Microarray analysis was performed in peripheral whole blood (PB) samples from 36 therapy-naïve HCV-infected patients with known liver histology. Linear regression analysis identified gene expression profiles significantly correlating (P < 0.015) with ≥1 out of 7 variables: sustained viral response (SVR), viral non-response (NR), end of treatment viral response (ETR), viral breakthrough (VB), HCV genotype (Gt. 1 vs. Gt. 2/3), stage of hepatic fibrosis [St. 0/1 vs. St. 2/3/4] and grade of hepatic inflammation (Gr. 0/1 vs. Gr. 2/3/4). Correlation values across all seven contrasts were considered for hierarchical clustering (HCL).
A total of 1,697 genes showed ≥1 significant correlation results and genes involved in cell differentiation (183), immune response (53), and apoptosis (170) were leading fractions. HCL grouped the genes into six major clusters. Functional annotation analysis using DAVID (http://david.abcc.ncifcrf.gov webcite) revealed that expression profiles that best linked these variables were highly enriched in cytokine/chemokine activity (Fisher-exact P < 0.0001) and specific biological module-centric algorithms finally led our focus on four out of fifty-three immune response genes: SMAD family member 3 (SMAD3), interleukin 1 receptor accessory protein (IL1RAP), tumor necrosis factor receptor superfamily member 1A (TNFRSF1A), and chemokine ‘C-C motif’ receptor 5 (CCR5).
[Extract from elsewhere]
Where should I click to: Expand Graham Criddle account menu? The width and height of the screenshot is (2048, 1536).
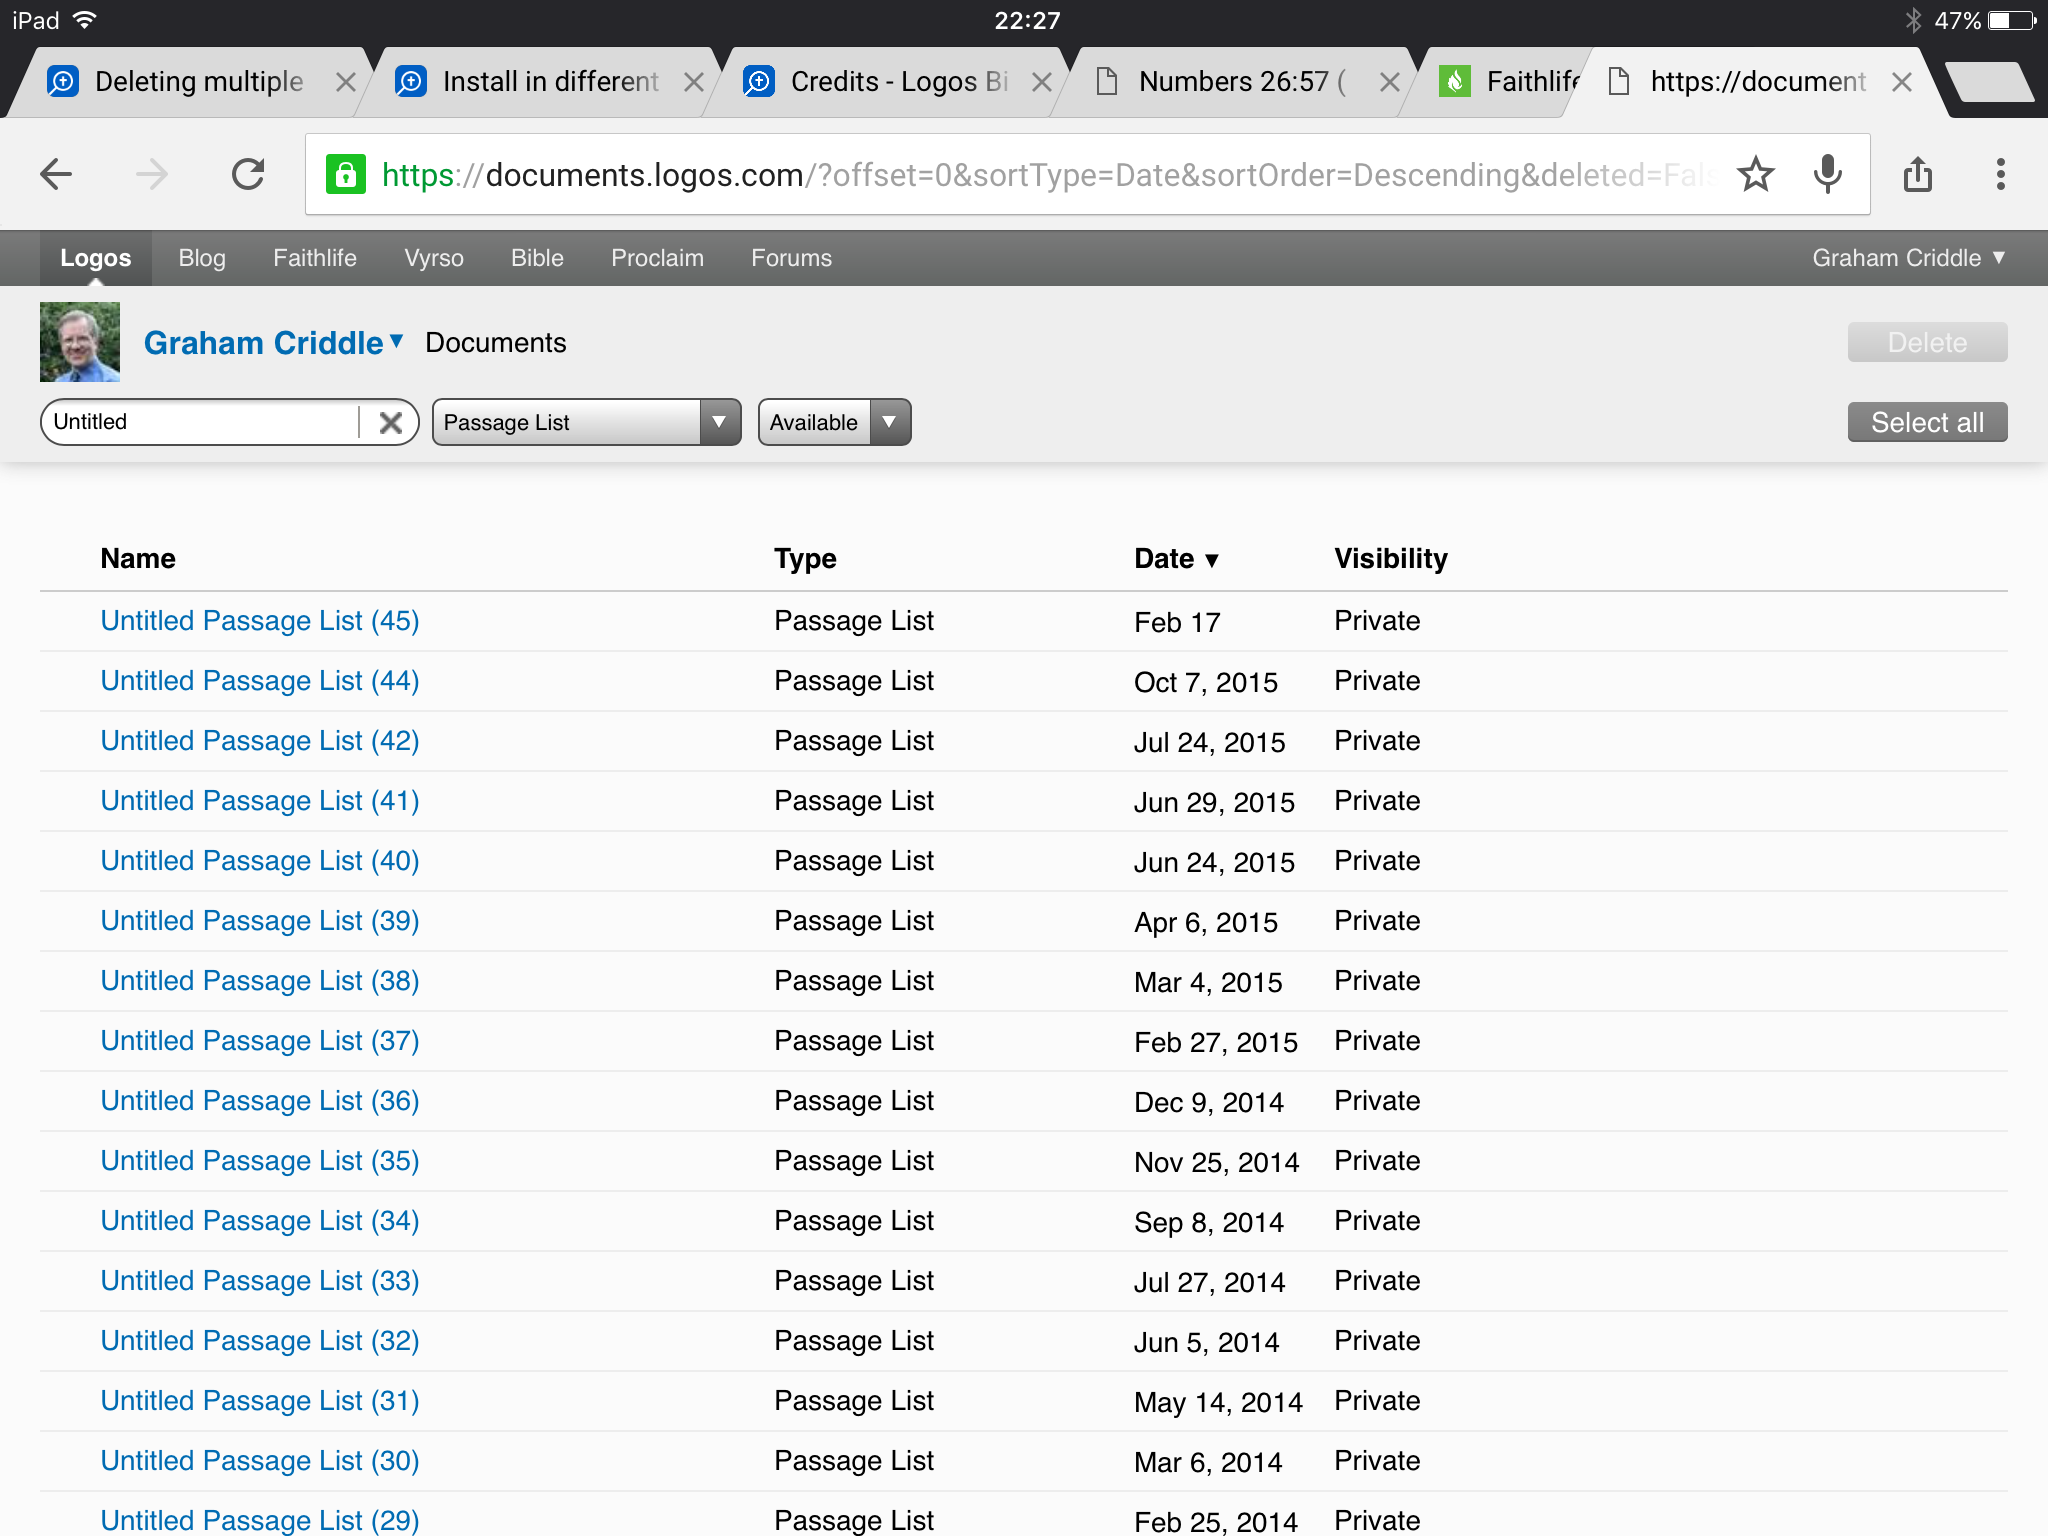(x=1908, y=258)
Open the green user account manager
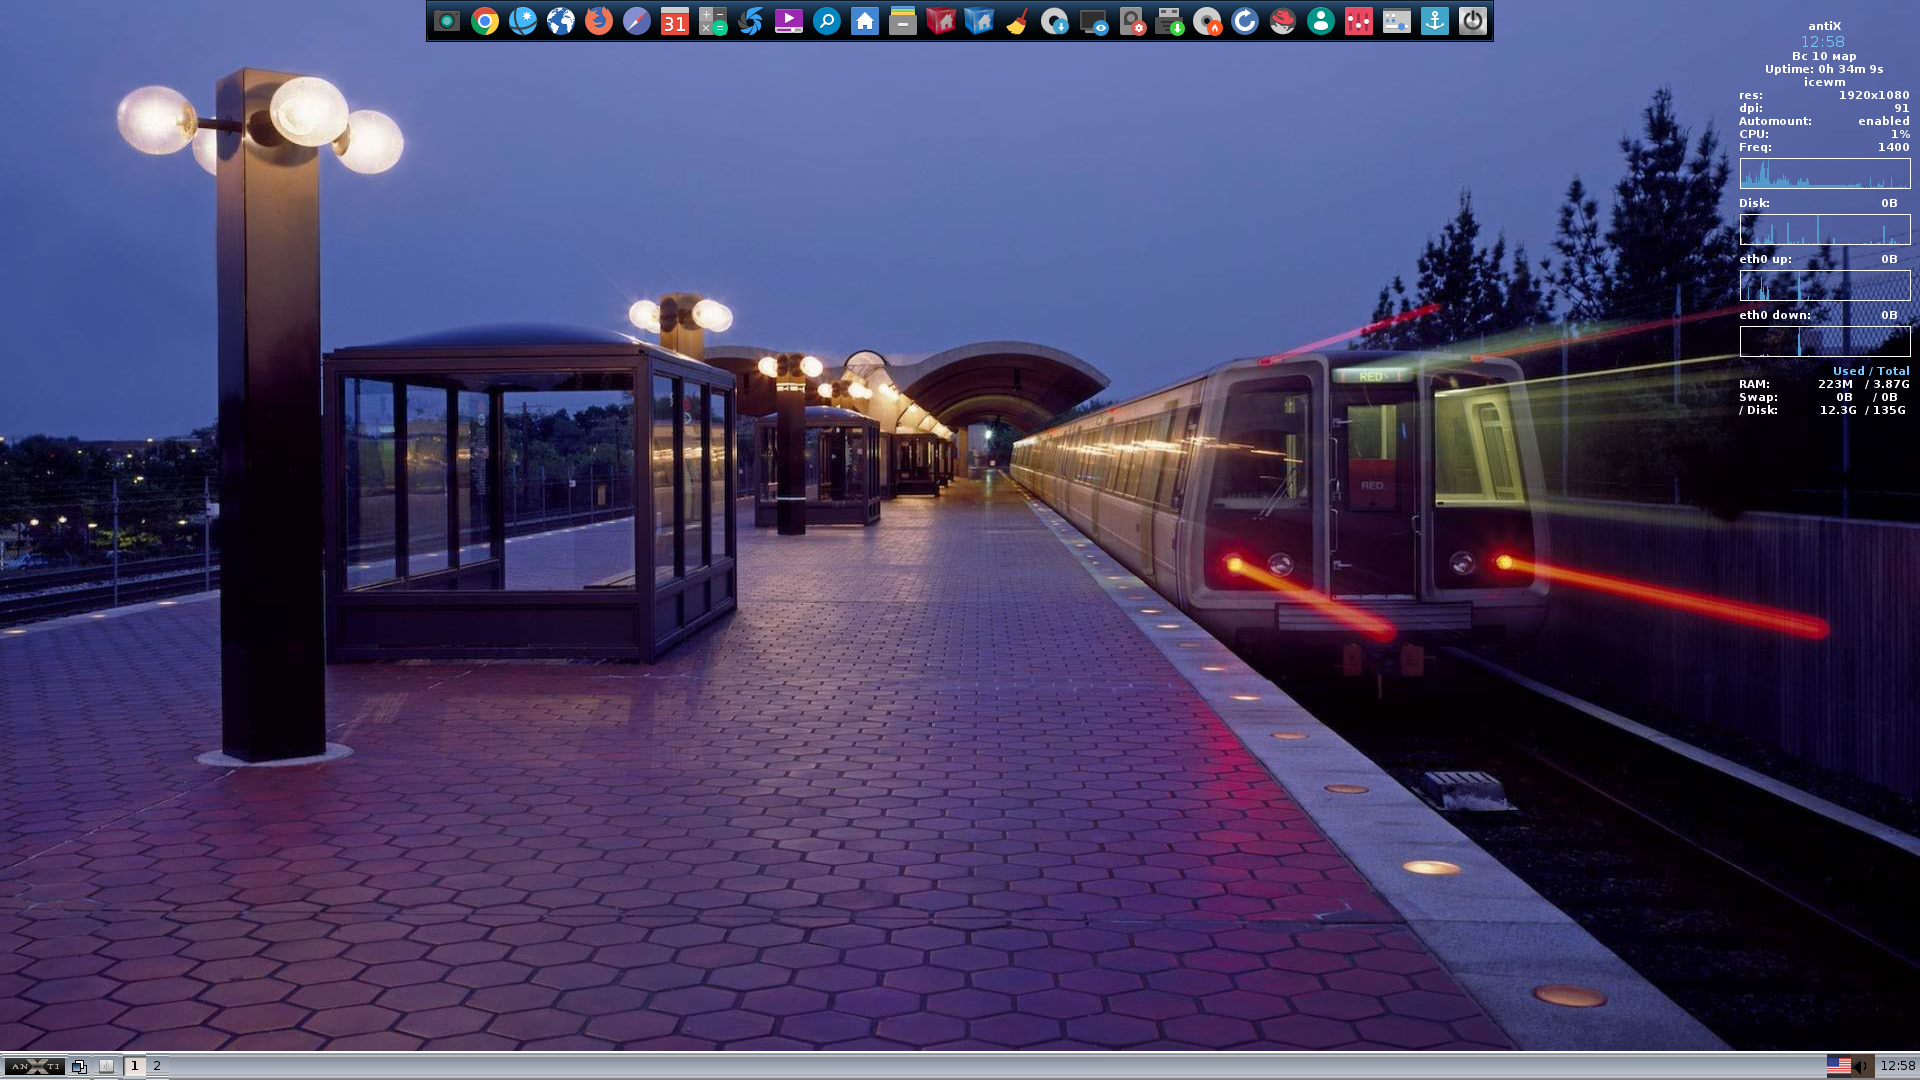This screenshot has width=1920, height=1080. [1319, 21]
Of those, TNFRSF1A and CCR5 showed significant correlation with two out of seven variables based on microarray and/or quantitative real-time polymerase chain reaction (qRT-PCR) data.
We identified molecular targets of the innate and adaptive immune system and validated their transcriptional specificity in vivo suggesting significant involvement in two unique outcomes during HCV treatment.